En parlant de grandir vite, dès qu’Ellana sort du monde des Petits pour rejoindre le monde des humains, on assiste à sa transformation en jeune femme. La Forêt Maison symbolise l’âge de l’enfance qu’on a irrémédiablement envie de quitter un jour pour découvrir ce qu’est la vraie vie. La transition d’Ellana d’enfant à jeune femme est assez bien menée globalement même si j’ai trouvé qu’elle grandissait peut-être un peu trop rapidement. Par exemple, le fait que les Petits et sa vie d’avant ne lui manque pas vraiment me paraît pas très réaliste. Elle a passé toute son enfance donc toute sa vie dans ce seul endroit. Je me serais attendue à plus d’émotions de sa part.
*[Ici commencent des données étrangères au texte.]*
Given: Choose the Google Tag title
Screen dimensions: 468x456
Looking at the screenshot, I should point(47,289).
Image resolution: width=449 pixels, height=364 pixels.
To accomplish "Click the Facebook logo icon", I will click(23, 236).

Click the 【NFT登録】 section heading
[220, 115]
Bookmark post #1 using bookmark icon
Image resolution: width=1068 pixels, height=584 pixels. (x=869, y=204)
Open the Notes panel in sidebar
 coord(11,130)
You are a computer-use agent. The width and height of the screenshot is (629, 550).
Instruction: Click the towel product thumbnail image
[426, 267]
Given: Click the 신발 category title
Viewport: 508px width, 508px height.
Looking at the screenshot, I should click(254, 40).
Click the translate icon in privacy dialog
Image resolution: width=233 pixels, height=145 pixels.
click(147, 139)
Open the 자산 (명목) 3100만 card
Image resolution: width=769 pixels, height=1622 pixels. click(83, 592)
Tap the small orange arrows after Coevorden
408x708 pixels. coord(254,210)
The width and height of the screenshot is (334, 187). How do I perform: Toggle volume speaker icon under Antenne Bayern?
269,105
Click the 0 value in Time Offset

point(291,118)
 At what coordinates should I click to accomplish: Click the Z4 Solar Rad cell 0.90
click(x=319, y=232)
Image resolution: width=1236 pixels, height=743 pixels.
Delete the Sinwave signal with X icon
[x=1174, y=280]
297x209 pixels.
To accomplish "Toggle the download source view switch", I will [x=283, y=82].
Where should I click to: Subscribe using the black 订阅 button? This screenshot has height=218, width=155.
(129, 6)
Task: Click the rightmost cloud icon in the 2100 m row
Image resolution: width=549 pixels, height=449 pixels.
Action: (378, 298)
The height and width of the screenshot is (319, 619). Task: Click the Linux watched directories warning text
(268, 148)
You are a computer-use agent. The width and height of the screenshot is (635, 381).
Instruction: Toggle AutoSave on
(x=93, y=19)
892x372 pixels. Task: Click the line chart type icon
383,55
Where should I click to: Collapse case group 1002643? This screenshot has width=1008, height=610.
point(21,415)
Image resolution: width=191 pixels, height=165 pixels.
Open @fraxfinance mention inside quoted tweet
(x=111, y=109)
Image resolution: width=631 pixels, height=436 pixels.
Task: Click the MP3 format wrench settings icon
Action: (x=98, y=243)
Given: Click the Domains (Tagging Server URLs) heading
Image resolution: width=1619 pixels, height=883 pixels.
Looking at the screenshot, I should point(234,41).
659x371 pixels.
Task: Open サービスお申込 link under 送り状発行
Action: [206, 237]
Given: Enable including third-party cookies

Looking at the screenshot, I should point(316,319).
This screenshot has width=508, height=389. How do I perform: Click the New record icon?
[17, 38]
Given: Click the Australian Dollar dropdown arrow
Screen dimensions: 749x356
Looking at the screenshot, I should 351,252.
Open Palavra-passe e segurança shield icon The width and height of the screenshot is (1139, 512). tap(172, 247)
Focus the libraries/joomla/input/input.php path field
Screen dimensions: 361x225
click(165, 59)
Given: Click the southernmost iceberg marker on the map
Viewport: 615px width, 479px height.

Ellana, avant même de devenir marchombre, a déjà l’âme d’une marchombre. Toutefois, une adolescente qui n’a jamais tué auparavant, qui vivait très pacifiquement chez les Petits et qui d’un coup mène des missions commando où elle assassine deux personnes de sang-froid m’a paru saugrenu. Ces deux personnes le méritaient peut-être, ce n’est pas à moi d’en juger et de toute façon j’suis contre le meurtre (mdr merci de préciser Amel), mais c’est pas le propos. Encore une fois, je me serais attendue à plus d’émotions de sa part ou à une remise en question. Tuer quelqu’un, surtout quand c’est la première fois, ce n’est pas anodin. Puis on ne passe pas de courir dans les arbres toute sa vie à tueuse sans pitié d’un coup. L’auteur aurait pu développer ce passage. En fait, je trouve qu’Ellana manque d’émotion en général. Pour moi, toute la psychologie du personnage est à développer dans les prochains tomes.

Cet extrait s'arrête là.